按照《财经》杂志给出的数字,唐建自担任基金经理助理起总共靠“老鼠仓”获利逾150万元。如果这个数字是真实的,那么能拿百万元年薪的唐建实在不聪明,因为犯罪的风险与收益明显不成正比。套用股市市盈的概念,唐建的“老鼠仓”与年薪相比只有一倍的市盈率,低估得不得了。
笔者并不是要商讨唐建这条“大鱼”有多大,而是想说证监会怎样才能抑制基金经理们“小聪明式的大冒险 ”。作为用钱生钱的游戏,证券行业可能是世间除赌博外来钱最快的行业,资本的力量是庞大的,富翁级的基金经理肯定也非常精明。在如此充满欲望的背景下,仅靠证监会基金处一纸《关于切实加强基金投资风险管理及有关问题的通知》遏制“老鼠仓”,显然是给“孙悟空”们戴上剪纸金箍。
无数次的教训表明,心理威慑不可能永远压抑住欲望,当心理承受力突破临界点时,欲望的洪水就会决堤。大禹治水的故事告诉我们,堵远比疏麻烦且缺乏效率。
换位思考提示人们,如果你坐在那个位置,如果你有150亿元投资权限,如果你发现为投资人赚取的收益和自己的年收入根本不成比例,如果你又有找不到比股市更好的投资途径,那会不会去冒风险赌一把?不要站在道德高度否认,我们不妨站在经济学家的角度思考。从这个角度出发,每位基金经理都可能成为“唐建第二”,而如何杜绝下一个才是管理层应该迫切思考的问题。

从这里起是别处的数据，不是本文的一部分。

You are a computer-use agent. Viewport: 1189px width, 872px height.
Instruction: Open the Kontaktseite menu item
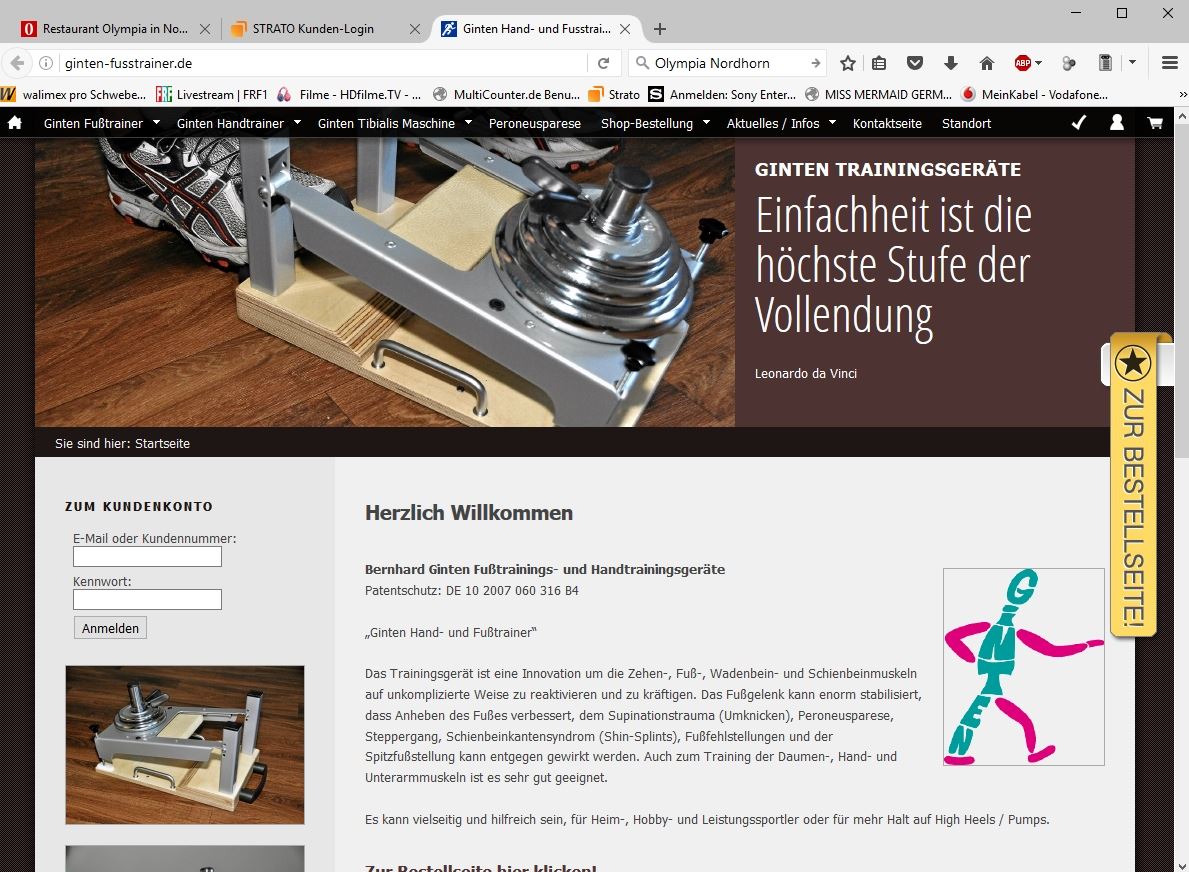887,123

就像“锁只是防君子”的概念一样,证监会的法规只能对欲望缺乏的人起约束作用。有一个思路也许值得参考——能否尽可能地让基金经理们在收入上与业绩好坏挂钩?能否让传说中的基金公司股权激励早些理顺?能否允许基金经理们用自家的钱投资基金并定期公示于众?激励机制、疏通个人投资渠道、严格监管,再加上点像美国一样的严刑,这才是适合基金经理们戴的牢固金箍。而中国目前能提供的只是单薄的一纸文件。